_Exercise set_:
1) In the court opinion in United States v. Bridges, which attorney did Denise Harley contact on the morning her car was impounded?
2) Carry on the court opinion in United States v. Bridges, picking up right after its last sentence.

*** Opening Text provided ***

United States v. Bridges

717 F.2d 1444, 230 U.S. App. D.C. 387, 14 Fed. R. Serv. 391, 1983 U.S. App. LEXIS 16630
CourtCourt of Appeals for the D.C. Circuit
DecidedSeptember 23, 1983
DocketNos. 82-2482, 83-1116
StatusPublished
Cited by25 cases

This text of 717 F.2d 1444 (United States v. Bridges) is published on Counsel Stack Legal Research, covering Court of Appeals for the D.C. Circuit primary law. Counsel Stack provides free access to over 12 million legal documents including statutes, case law, regulations, and constitutions.

Bluebook
United States v. Bridges, 717 F.2d 1444, 230 U.S. App. D.C. 387, 14 Fed. R. Serv. 391, 1983 U.S. App. LEXIS 16630 (D.C. Cir. 1983).

Opinion

Opinion for the Court filed by Circuit Judge WILKEY.

WILKEY, Circuit Judge:

The appellants in this case, Otis Melvin Bridges and Denise Harley, were both convicted in the trial court of making false declarations before a grand jury1 and obstruction of justice.2 Each received consecutive three year sentences on each count. Both now appeal from the convictions; in addition, Harley challenges the imposition of consecutive sentences. We affirm the trial court.

On 3 September 1981 the Metropolitan Police Department received an anonymous tip that a burgundy Granada parked at the corner of Martin Luther King Avenue and Talbot Street held in its trunk 600 packages of heroin. The police responded promptly to the tip, dispatching no fewer than three police cruisers. At the scene the police found a red Thunderbird. The police observed the car briefly, then sought permission to search it from its owner. The owner, Denise Harley, at first acquiesced, then changed her mind and insisted that the police obtain a search warrant.

Officer Alfred McMaster impounded the car, so as to hold it until a search warrant could be obtained. Officer McMaster turned the keys to the- car over to Officer James Carpenter, and instructed him to take the car to the 7th District Police Station. Carpenter testified at trial that he drove the car directly to the police station with no intervening stops.3

The presence of the appellants before this court results from a different story they have told about the progress of the car to the 7th Precinct. On the morning the car was impounded, Harley contacted an attorney, Kenneth Michael Robinson, and told him that she had witnessed a warrantless search of her car. Harley told Robinson that the police had stopped the ear in route to the police station, and searched the trunk [389]*389and glove compartment. Robinson told Harley that such a search would be improper, and Harley expressed a desire to enter a formal complaint.

Early that same afternoon, Robinson took Harley — along with Walter Stringer, Donny Wise and Otis Bridges — to the office of Assistant United States Attorney Paul Murphy. The four asked to testify before a federal grand jury about the alleged illegal search of Harley’s car. Murphy agreed.

*** Closing Text provided ***
*** Opening Record set ***

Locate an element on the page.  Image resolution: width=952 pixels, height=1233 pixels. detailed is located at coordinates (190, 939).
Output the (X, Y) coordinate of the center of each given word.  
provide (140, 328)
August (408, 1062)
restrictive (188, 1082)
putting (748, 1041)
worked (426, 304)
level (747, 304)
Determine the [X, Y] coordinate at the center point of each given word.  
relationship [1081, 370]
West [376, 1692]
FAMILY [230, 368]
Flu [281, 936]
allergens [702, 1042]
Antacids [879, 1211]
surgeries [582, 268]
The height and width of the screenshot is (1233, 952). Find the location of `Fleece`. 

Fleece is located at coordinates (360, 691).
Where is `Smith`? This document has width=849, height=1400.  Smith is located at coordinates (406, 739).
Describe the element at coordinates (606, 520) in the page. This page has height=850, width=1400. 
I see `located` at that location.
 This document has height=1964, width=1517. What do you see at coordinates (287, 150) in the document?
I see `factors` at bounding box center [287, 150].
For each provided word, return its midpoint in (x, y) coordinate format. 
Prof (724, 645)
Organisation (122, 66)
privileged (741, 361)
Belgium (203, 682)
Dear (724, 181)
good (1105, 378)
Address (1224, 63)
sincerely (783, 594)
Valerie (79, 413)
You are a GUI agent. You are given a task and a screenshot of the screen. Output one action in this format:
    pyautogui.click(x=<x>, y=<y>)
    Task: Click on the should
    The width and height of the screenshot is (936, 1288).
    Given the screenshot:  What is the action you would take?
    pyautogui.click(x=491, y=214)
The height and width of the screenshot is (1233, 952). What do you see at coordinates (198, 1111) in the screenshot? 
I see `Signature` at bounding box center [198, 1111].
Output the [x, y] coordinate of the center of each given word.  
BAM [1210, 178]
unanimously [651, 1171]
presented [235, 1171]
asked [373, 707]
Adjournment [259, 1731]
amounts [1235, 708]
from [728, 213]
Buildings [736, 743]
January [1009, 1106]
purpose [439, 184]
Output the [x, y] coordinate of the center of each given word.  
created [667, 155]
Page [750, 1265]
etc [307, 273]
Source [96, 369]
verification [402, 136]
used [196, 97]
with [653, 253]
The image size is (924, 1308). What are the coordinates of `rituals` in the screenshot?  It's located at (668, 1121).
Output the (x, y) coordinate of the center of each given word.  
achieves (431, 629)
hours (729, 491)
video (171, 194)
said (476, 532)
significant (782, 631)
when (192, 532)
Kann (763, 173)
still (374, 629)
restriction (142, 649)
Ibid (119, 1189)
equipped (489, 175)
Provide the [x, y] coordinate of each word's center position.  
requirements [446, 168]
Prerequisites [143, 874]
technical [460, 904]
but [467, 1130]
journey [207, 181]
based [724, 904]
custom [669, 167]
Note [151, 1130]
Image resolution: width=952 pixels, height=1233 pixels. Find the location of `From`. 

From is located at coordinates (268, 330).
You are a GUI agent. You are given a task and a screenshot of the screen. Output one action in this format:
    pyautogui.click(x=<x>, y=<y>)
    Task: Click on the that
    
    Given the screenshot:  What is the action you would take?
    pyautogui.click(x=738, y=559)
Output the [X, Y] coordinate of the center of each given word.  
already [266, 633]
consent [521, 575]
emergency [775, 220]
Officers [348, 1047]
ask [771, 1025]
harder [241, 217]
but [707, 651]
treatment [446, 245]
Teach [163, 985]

*** Closing Record set ***

_Results for each task_:
1) Kenneth Michael Robinson.

2)
Murphy explained to the grand jury that his interest in the allegations was piqued by his express instructions to McMaster before the ear was impounded to search it only after obtaining a warrant:

[They] are out there, and they are willing to testify under oath that they saw the police pull her ear over, and that they were behind in another car, and they watched the trunk come up and other policemen gather around and look in the trunk and search the car completely.
Now, if that is the case, I won’t have it, because I find that to be reprehensible, particularly — if it is true — particularly, if I just got off the phone and told them to do the right thing. It just really makes me angry.4

Murphy cited to the grand jury two possible jurisdictional bases for the grand jury inquiry: 21 U.S.C. § 841(a), a statute prohibiting drug trafficking, and the Fourth Amendment to the Constitution.5

Both appellants appeared before the grand jury that afternoon. According to Harley, she and her companions had followed her car to the police station. From their vantage point about a block behind, she said, they had witnessed the police stop the car near 15th Street and Mississippi Avenue, S.E. She testified that eight plainclothesmen, including Officer McMaster, surrounded the back of her automobile and opened the trunk for an inspection, while Officer Frederick McDonald searched the glove compartment.6 Bridges’ testimony differed only in minor details.7

In the middle of the grand jury testimony, Murphy spoke with Officer McMaster. McMaster denied that an illegal search had occurred. Instead, McMaster told Murphy, a proper search warrant had been secured at 2:00 p.m. and a legal search performed at 3:00 p.m. The search showed that the car contained no packets of heroin.

The grand jury took no formal action based on testimony provided by the volunteer witnesses.8 Seven months later, however, Assistant U.S. Attorney Timothy J. Reardon interviewed both Donny Wise and Walter Stringer in connection with a ease pending against Harley’s husband, Darnell Jackson. Both Wise and Stringer independently told Reardon that the story about the illegal search had been fabricated. Both said that they had seen the car stopped, but that they had not witnessed an illegal search.9

Reardon presented both men to a new grand jury on 1 April 1982. Harley and Bridges were subsequently indicted, tried and convicted on charges of obstruction of justice and making false declarations before a grand jury. Harley was also convicted on a. charge of making a false report to the Metropolitan Police Department. Both were acquitted of subornation of perjury. Both Harley and Bridges were sentenced to consecutive three year terms of imprisonment on the obstruction of justice and false declaration charges. Harley received a con[390]*390current thirty day sentence on the false report offense.

These appeals raise four issues: (1) whether the grand jury to which Harley and Bridges testified had jurisdiction to investigate the alleged illegal search; (2) whether the testimony of the two was material to the grand jury investigation; (3) whether photographs of the scene where the search purportedly took place were properly admitted; and (4) whether entering consecutive sentences for the false declarations and obstruction of justice convictions offends the Double Jeopardy Clause of the Constitution.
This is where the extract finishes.